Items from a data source
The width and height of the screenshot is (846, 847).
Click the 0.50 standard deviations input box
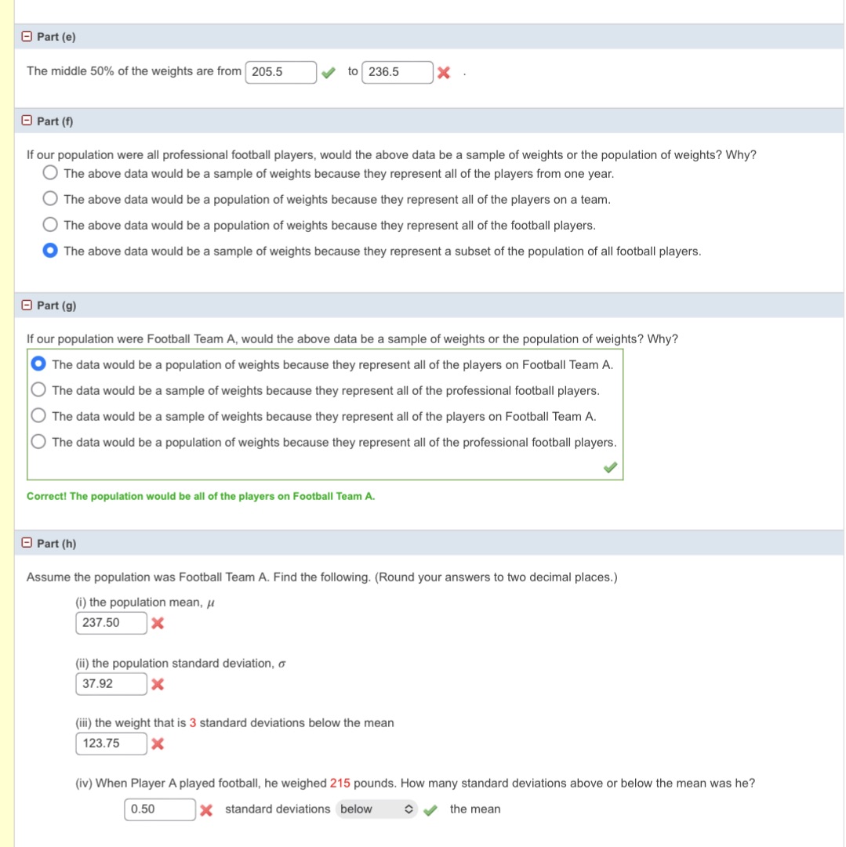click(x=160, y=809)
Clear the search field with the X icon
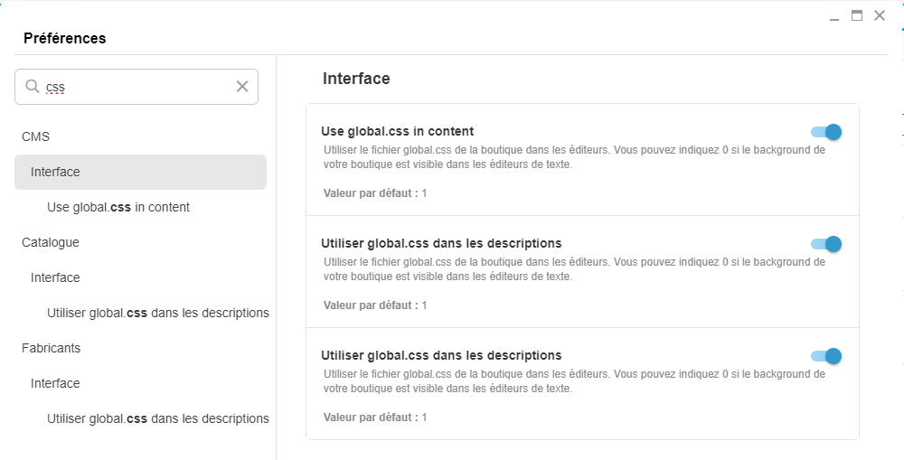 242,87
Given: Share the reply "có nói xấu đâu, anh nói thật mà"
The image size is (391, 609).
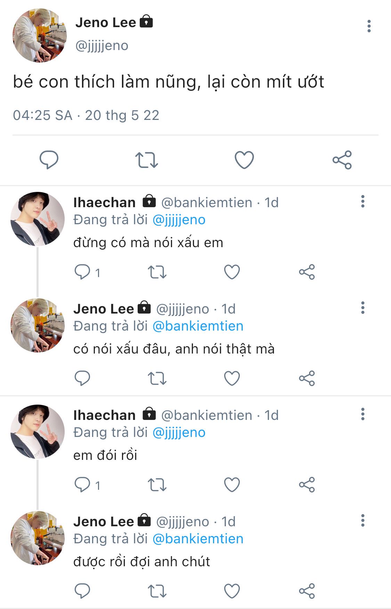Looking at the screenshot, I should click(307, 378).
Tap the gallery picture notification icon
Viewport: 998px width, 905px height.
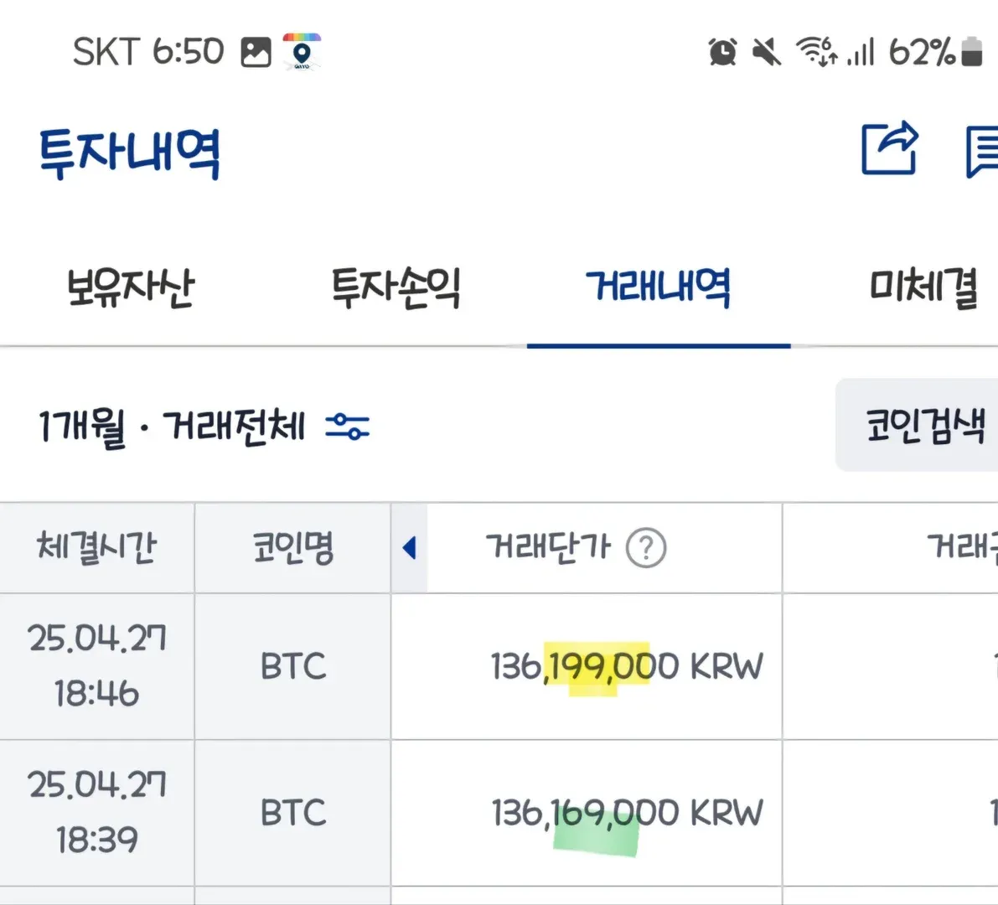256,52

:: WORK REQUEST ::
Pictures do not belong in the copy. Output all of the records exactly.

:: REPLY TO THE EXERCISE ::
The width and height of the screenshot is (846, 847).
Click the 0.50 standard deviations input box
click(x=160, y=809)
Clear the search field with the X icon
 242,87
Given: Share the reply "có nói xấu đâu, anh nói thật mà"
The image size is (391, 609).
Looking at the screenshot, I should click(307, 378).
Tap the gallery picture notification icon
Viewport: 998px width, 905px height.
256,52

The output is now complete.